I may interpret it as: an electrical charge at rest in a frame is equivalent to being in an "electrical field" in an acclerating frame.
Not quite. Mathematically,
M_{inertial}\ \vec{A} = M_{grav}\ \vec{g}_{grav}
where \vec{g}_{grav} is the gravitational field.
Since M_{grav} = M_{inertial}, you can divide through by M_{grav} to get:
\vec{A} = \vec{g}_{grav}
Which means that acceleration due to gravity is
universal, the same for all objects, regardless of their mass, or what they are made out of, or whatever. That's the principle character of "fictitious" or "inertial" forces such as the "g" forces that arise in an accelerating rocket. This means that gravity can be understand as locally equivalent to a fictitious or inertial force.
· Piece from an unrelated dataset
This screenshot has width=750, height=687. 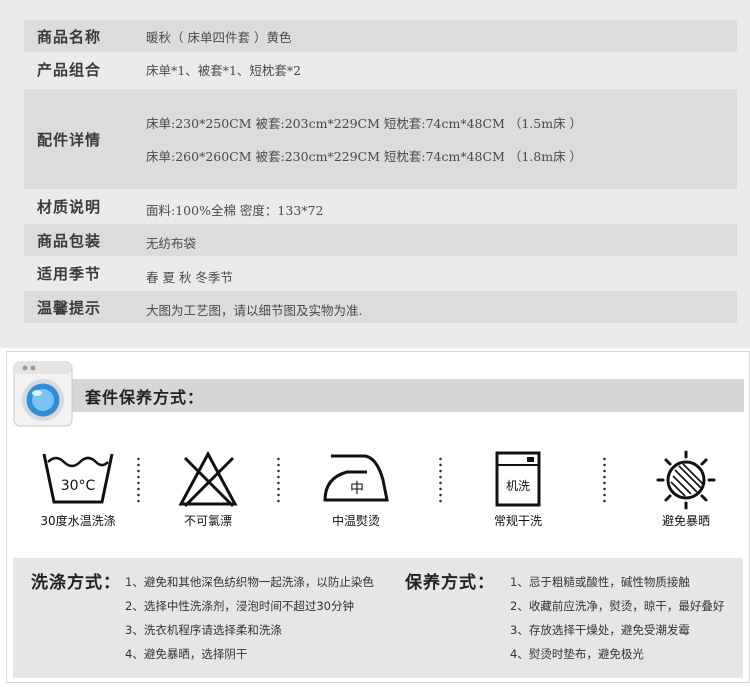 I want to click on spec-value: 面料:100%全棉 密度：133*72, so click(x=235, y=210). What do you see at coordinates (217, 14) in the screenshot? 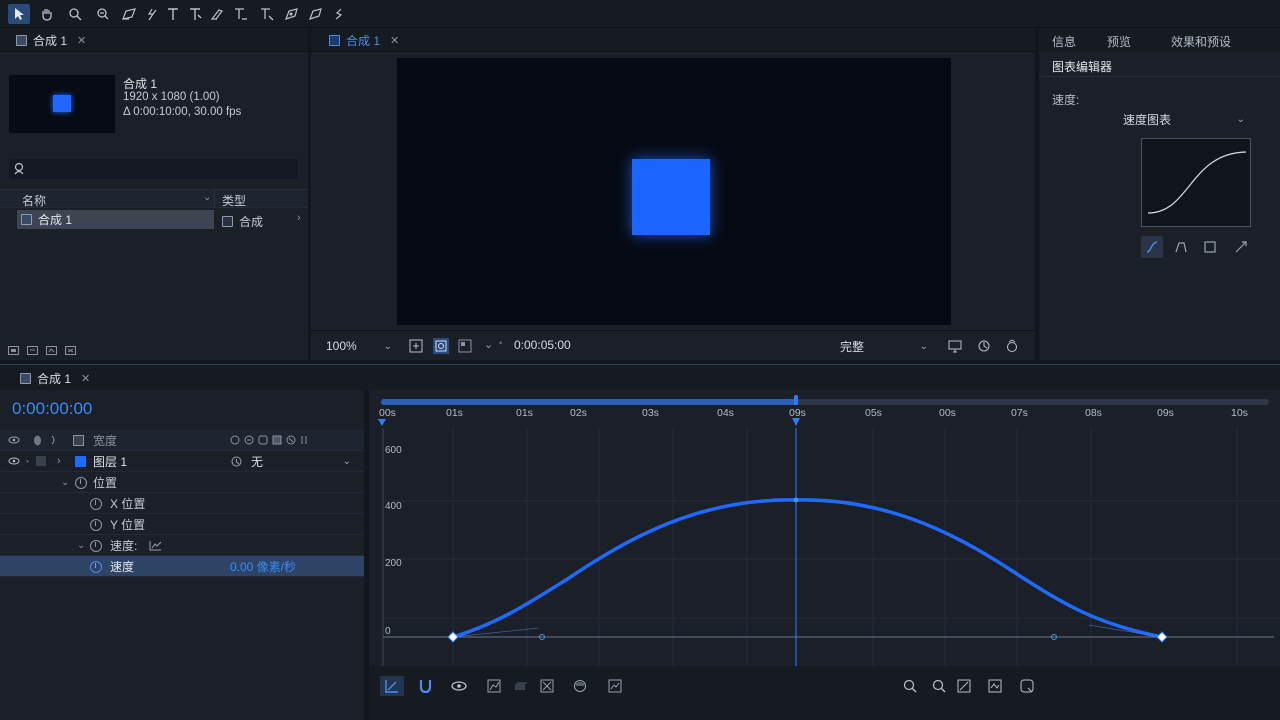
I see `brush-tool-icon` at bounding box center [217, 14].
In contrast, if you start with the force due to electric fields, you have:
M_{inertial}\ \vec{A} = Q \vec{E}
where Q is the electric charge, and \vec{E} is the electric field.
If you do the same trick of dividing through by M_{inertial}, you find:
\vec{A} = \dfrac{Q}{M_{inertial}} \vec{E}
So the acceleration due to electrical forces is
not universal; the acceleration depends on the charge-to-mass ratio. So electrical forces
can't be interpreted as inertial, or fictitious forces, since they accelerate different objects in different ways.